Für die nächsten drei bis fünf Jahre halte ich die konsequente Weiterentwicklung bewährter Systeme für deutlich belastbarer als den flächendeckenden Einsatz vollhumanoider Plattformen im operativen Betrieb. Auf der LogiMAT erwarte ich, dass der Abstand zwischen Demonstrator und Produktivsystem bei humanoiden Systemen noch klar erkennbar sein wird.


Weitere Informationen zum Thema Logistik allgemein: Sensorik in der Intralogistik: Wie Bilderfassung und Datenfusion Materialflüsse transparenter machen


Automatisierung wird oft als Antwort auf Fachkräftemangel positioniert. Beobachten Sie in Forschung und Praxis bereits einen grundlegenden Paradigmenwechsel hin zu radikal vereinfachten, robusten Automatisierungslösungen – oder laufen wir Gefahr, hochkomplexe Systeme zu bauen, die neue Abhängigkeiten und Qualifikationslücken erzeugen? Welche Rolle spielen dabei Hochschulen in der Qualifizierung künftiger Logistikingenieure und Ingenieurinnen?

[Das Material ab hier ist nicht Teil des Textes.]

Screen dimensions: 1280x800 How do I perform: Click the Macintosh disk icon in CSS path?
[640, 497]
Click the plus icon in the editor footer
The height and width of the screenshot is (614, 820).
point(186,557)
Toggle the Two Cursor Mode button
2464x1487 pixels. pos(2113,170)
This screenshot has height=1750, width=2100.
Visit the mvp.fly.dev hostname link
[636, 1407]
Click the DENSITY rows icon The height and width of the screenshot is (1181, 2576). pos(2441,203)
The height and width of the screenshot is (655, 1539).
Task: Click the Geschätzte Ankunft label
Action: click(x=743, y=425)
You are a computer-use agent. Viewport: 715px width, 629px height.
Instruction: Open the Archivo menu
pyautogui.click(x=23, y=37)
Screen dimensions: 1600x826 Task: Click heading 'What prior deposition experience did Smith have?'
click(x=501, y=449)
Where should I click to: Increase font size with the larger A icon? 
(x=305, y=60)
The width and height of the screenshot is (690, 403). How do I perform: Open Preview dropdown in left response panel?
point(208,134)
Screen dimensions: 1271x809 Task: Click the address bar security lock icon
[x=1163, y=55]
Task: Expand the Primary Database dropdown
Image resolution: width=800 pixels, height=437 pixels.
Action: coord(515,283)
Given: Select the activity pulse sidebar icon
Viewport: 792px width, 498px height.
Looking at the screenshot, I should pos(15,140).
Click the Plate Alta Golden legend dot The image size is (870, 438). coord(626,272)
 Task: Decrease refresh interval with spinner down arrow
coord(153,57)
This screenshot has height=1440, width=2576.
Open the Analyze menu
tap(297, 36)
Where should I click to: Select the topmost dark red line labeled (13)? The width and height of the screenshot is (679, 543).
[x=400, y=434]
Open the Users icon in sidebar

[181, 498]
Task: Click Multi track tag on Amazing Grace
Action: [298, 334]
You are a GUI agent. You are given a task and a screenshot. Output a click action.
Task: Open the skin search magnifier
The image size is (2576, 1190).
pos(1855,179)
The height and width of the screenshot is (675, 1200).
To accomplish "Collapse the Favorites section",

Tatsächlich gibt es einen Paradigmenwechsel, aber mit Einschränkungen. Ich beobachte einen realen Wandel hin zu wirtschaftlich skalierbaren, modular erweiterbaren Lösungen. Besonders für mittelständische Anwender gewinnen modulare Skalierbarkeit, einfache Erweiterbarkeit und hohe Flexibilität im Einsatz an Bedeutung. Das schafft Investitionssicherheit – und reduziert die Abhängigkeit von hochspezialisierten Fachkräften im laufenden Betrieb.

Doch weder AMR noch KI noch humanoide Robotik sind Allheilmittel für strukturelle Prozessdefizite, unklare Zielsysteme oder mangelnde Datenqualität. Wer komplexe Automatisierungsprojekte aufsetzt, ohne die Datenbasis, die Prozessarchitektur und die Qualifikation der Belegschaft mitzudenken, riskiert neue Abhängigkeiten anstelle von Entlastung. Technologischer Mehrwert entsteht erst im Zusammenspiel mit sauber gestalteten Prozessen, qualifiziertem Personal und realistischen Erwartungen.

Genau in diesem Punkt sehe ich eine klare Verantwortung für Hochschulen: Wir müssen Logistikingenieur:innen ausbilden, die nicht nur Technologien einsetzen, sondern Systemgrenzen beurteilen und Automatisierungsentscheidungen auf Basis realistischer Leistungserwartungen treffen können. Das bedeutet: Prozessverständnis und Datenkompetenz gleichwertig neben Technologiewissen – und ein kritisches Urteil darüber, wann Automatisierung die richtige Antwort ist und wann nicht.

KI gilt als Schlüsseltechnologie für Prognosen, Steuerung und Optimierung logistischer Systeme. Reden wir aktuell von der KI als operatives Werkzeug oder von einer strategischen Illusion? Welche Formen von KI erwarten Sie erstmals sichtbar auf der LogiMAT 2026?

KI in der Logistik ist beides – je nachdem, unter welchen Voraussetzungen sie eingesetzt wird. Ich sehe aber eine wichtige Verschiebung: Der Fokus hat sich von visionären Szenarien hin zu bereits produktiv genutzten Lösungen verschoben. Das ist ein gutes Zeichen.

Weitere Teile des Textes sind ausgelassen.